Chromosomal 3q amplicon encodes essential regulators of secretory vesicles that drive secretory addiction in cancer.
In: Journal of Clinical Investigation, Jg. 134 (2024-06-17), Heft 12, S. 1-17
academicJournal
Zugriff:
Cancer cells exhibit heightened secretory states that drive tumor progression. Here, we identified a chromosome 3q amplicon that serves as a platform for secretory regulation in cancer. The 3q amplicon encodes multiple Golgi-resident proteins, including the scaffold Golgi integral membrane protein 4 (GOLIM4) and the ion channel ATPase secretory pathway Ca2+ transporting 1 (ATP2C1). We show that GOLIM4 recruited ATP2C1 and Golgi phosphoprotein 3 (GOLPH3) to coordinate Ca2+-dependent cargo loading, Golgi membrane bending, and vesicle scission. GOLIM4 depletion disrupted the protein complex, resulting in a secretory blockade that inhibited the progression of 3q-amplified malignancies. In addition to its role as a scaffold, GOLIM4 maintained intracellular manganese (Mn) homeostasis by binding excess Mn in the Golgi lumen, which initiated the routing of Mn-bound GOLIM4 to lysosomes for degradation. We show that Mn treatment inhibited the progression of multiple types of 3q-amplified malignancies by degrading GOLIM4, resulting in a secretory blockade that interrupted prosurvival autocrine loops and attenuated prometastatic processes in the tumor microenvironment.

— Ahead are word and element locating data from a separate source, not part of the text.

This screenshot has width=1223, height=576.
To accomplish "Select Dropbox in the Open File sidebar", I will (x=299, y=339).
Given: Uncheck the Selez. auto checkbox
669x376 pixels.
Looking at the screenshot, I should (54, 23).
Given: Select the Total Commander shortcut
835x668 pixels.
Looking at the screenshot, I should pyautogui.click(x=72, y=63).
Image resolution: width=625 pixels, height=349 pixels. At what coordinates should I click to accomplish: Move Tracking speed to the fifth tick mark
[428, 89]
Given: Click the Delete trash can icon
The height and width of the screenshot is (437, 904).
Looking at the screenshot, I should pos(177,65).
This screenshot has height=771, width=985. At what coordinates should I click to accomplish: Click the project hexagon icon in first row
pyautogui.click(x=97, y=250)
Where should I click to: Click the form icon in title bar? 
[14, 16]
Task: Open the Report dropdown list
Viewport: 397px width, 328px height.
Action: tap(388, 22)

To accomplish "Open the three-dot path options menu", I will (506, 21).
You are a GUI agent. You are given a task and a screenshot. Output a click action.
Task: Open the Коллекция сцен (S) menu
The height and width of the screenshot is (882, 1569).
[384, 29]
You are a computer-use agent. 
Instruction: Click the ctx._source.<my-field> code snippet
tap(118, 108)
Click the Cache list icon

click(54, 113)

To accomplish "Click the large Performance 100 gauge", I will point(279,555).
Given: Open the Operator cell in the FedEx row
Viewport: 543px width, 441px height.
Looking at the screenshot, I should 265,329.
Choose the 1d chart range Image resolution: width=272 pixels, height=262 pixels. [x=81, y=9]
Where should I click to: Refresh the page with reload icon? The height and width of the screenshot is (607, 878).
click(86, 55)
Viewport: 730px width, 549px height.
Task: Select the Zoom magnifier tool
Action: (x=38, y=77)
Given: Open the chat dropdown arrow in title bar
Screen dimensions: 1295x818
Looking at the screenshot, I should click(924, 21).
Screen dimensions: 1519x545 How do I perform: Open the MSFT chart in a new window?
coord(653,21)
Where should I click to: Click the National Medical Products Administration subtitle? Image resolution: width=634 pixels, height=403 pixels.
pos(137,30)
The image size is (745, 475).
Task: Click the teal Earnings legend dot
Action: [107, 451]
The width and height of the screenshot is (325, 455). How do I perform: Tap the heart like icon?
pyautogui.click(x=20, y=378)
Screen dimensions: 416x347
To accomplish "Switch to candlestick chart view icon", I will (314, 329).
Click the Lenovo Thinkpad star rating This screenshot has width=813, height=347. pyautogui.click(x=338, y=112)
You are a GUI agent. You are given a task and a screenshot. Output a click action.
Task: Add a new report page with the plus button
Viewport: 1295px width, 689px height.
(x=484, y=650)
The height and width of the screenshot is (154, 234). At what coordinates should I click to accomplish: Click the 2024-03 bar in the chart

As it potentially underlies the selective activity of Mn against 3q-amplified malignancies, ATP2C1 coamplification increased Mn influx into the Golgi lumen, resulting in a more rapid degradation of GOLIM4. These findings show that functional cooperativity between coamplified genes underlies heightened secretion and a targetable secretory addiction in 3q-amplified malignancies. [ABSTRACT FROM AUTHOR]
Titel: |
Chromosomal 3q amplicon encodes essential regulators of secretory vesicles that drive secretory addiction in cancer.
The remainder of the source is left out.